The improving job market situation acted as a catalyst, lifting benchmarks into the green on Thursday. The Dow gained for the fifth straight day while the S&P 500 is just shy of its record high. Expectations that non-farm payroll data, due on Friday would be largely positive also added fuel to investor sentiment. Meanwhile, the trade deficit expanded for the month of January. Among the top ten S&P 500 industry groups, financial stocks emerged as the biggest gainer whereas utilities stocks were the biggest losers.
The Dow Jones Industrial Average (DJI) gained 0.2% to close the day at 14,329.49. The S&P 500 increased 0.2% to finish yesterday’s trading session at 1,544.26. The tech-laden Nasdaq Composite Index gained 0.3% to end at 3,232.09. The fear-gauge CBOE Volatility Index (VIX) dropped almost 0.5% to settle at 13.06. Consolidated volumes on the New York Stock Exchange, American Stock Exchange and Nasdaq were roughly 6.1 billion shares, well below the daily average of 6.48 billion shares. Advancing stocks outnumbered the decliners. For the 57% that advanced, 39% declined.

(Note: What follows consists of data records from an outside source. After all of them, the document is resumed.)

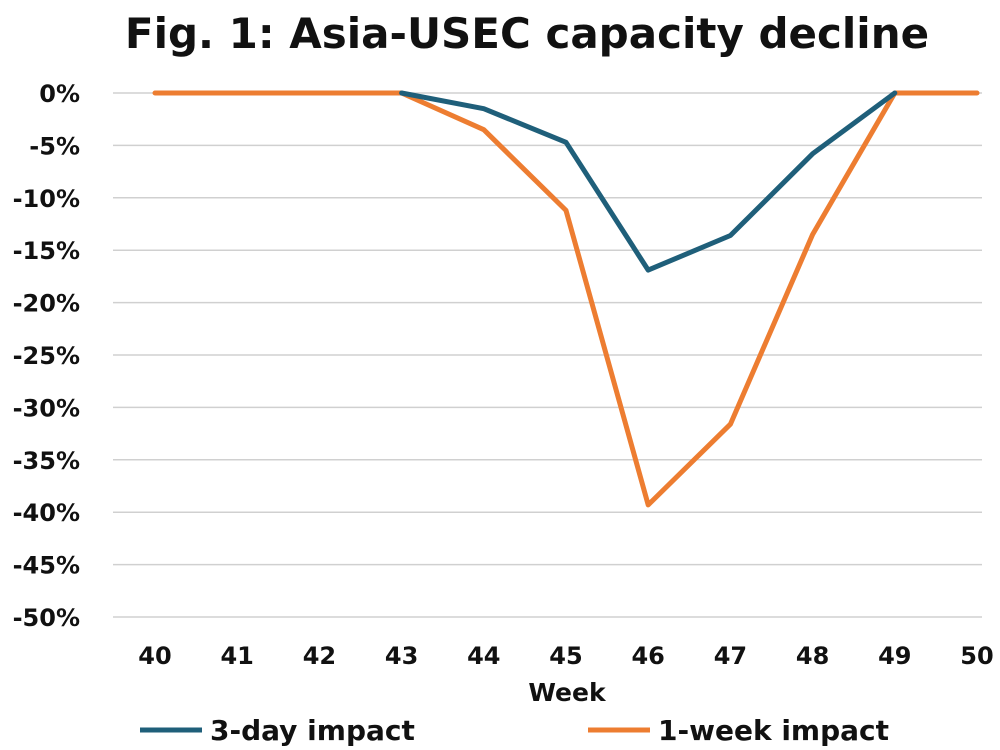 This screenshot has height=750, width=1000. Describe the element at coordinates (154, 656) in the screenshot. I see `x-tick-label: 40` at that location.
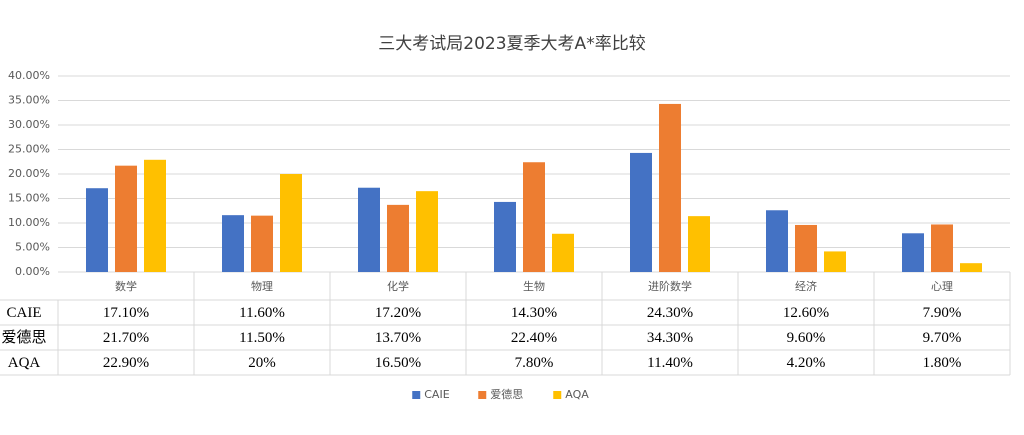 The image size is (1024, 435). I want to click on legend-label: AQA, so click(577, 394).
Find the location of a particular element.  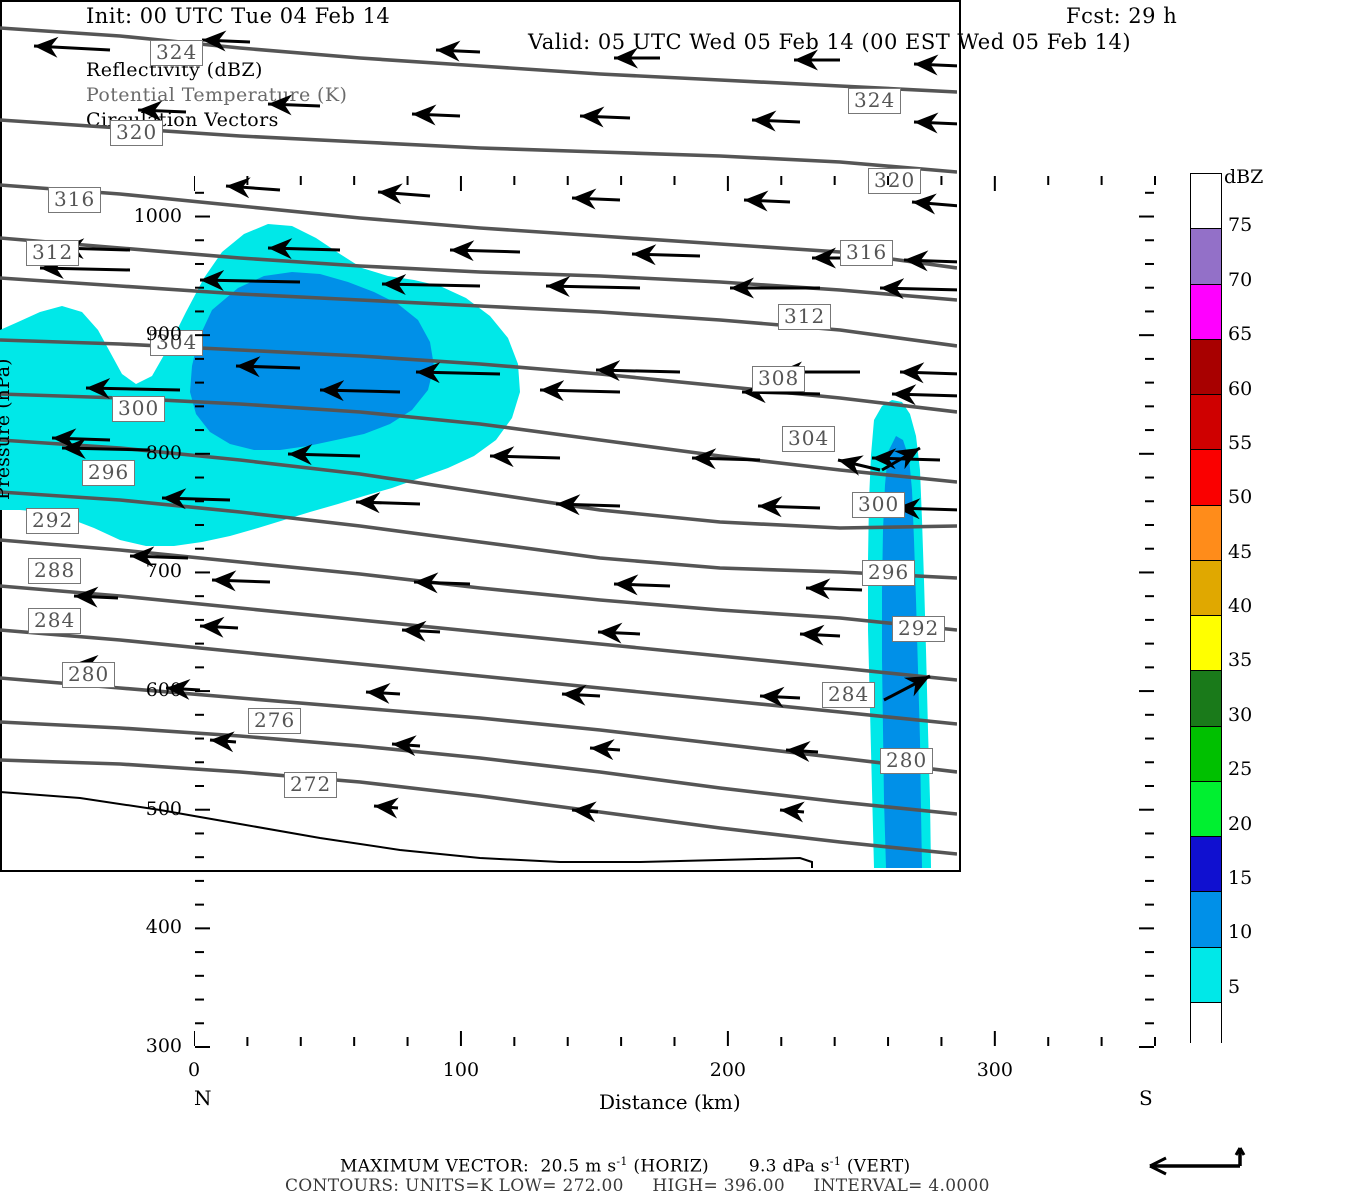

orientation-label-south: S is located at coordinates (1146, 1098).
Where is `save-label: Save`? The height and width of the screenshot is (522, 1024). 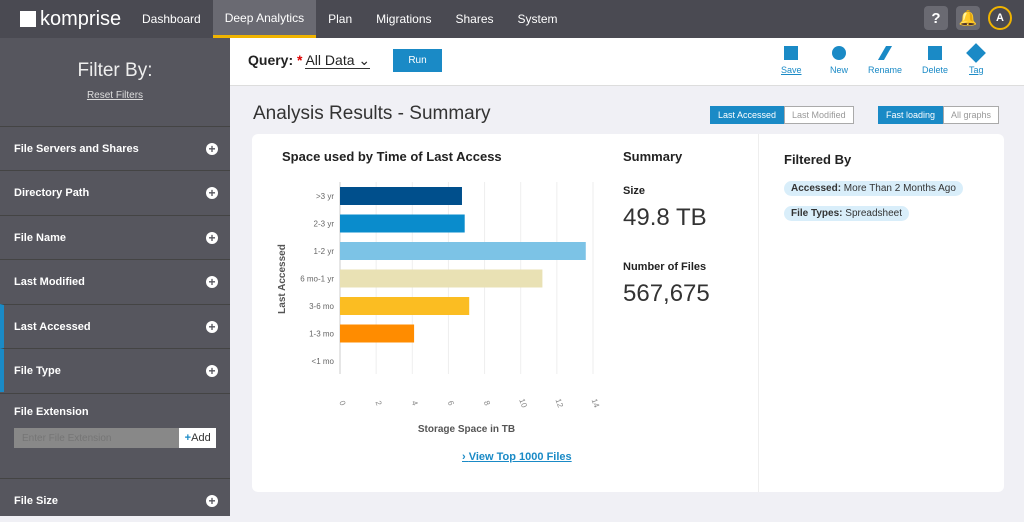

The Dow and the S&P continued their bull run for the fifth straight day. The S&P is about 1.3% shy of surpassing its previous record. Yesterday’s initial claims data fuelled investor sentiment following which the Dow finished yesterday’s trading session above 14,300. In 2013, the Dow has gained 9.4% till date while the S&P has gained 8.3%. The gains are attributable to better-than-expected earnings, the Federal Reserve’s support towards the stimulus package and encouraging economic data.
According to the U.S. Department of Labor, number of American citizens filing for unemployment benefits decreased 7,000 from previous week’s 347,000 to 340,000. This was significantly lower than the consensus estimate of 352,000. Initial claims data fell for the second week in a row, marking the lowest level in the last five years. The report came in before the release of non-farm payrolls data due on Friday. Following encouraging initial claims data, the investors are anticipating a positive non-farm payroll data. The consensus estimate for non-farm payroll additions is 161,000.
Meanwhile, the Bloomberg Consumer Comfort Index for the week was -32.4, above previous week’s -32.8. This is the highest point attained by this index since 2008. Factors such as a recovery in the housing market, improvements in hiring and an increase in consumer spending helped the consumer comfort index level to increase. According to the Federal Reserve, consumer credit rose at a seasonally adjusted annual rate of 7%. Revolving credit inched up 0.1% and non revolving credit surged 10%.
On the negative side, the U.S. Census Bureau and U.S. Bureau of Economic Analysis said the trade deficit of the country increased to $44.4 billion in January. This figure was well above December’s deficit figure of $38.1 billion. Imports in January amounted to $228.9 billion and exports amounted to $184.5 billion.
Financial stocks were the biggest gainers among the top ten S&P 500 groups. The Financial Select Sector SPDR (XLF) gained 0.7%. Stocks such as the Bank of America Corp (NYSE:BAC), Citigroup Inc. (NYSE:C), JPMorgan Chase & Co. (NYSE:JPM), Wells Fargo & Co (NYSE:WFC) and Goldman Sachs Group, Inc. (NYSE:GS) gained 2.9%, 1.0%, 1.2%, 1.0% and 1.6%, respectively.
Utilities stocks were the major losers among the top ten S&P 500 groups. The Utilities SPDR (XLU) lost 0.5%. Stocks such as Duke Energy Corp (NYSE:DUK), The Southern Company (NYSE:SO), Dominion Resources, Inc. (NYSE:D), NextEra Energy, Inc. (NYSE:NEE) and American Electric Power Company, Inc. (NYSE:AEP) lost 0.5%, 0.2%, 1.0%, 0.3%, and 0.6%, respectively.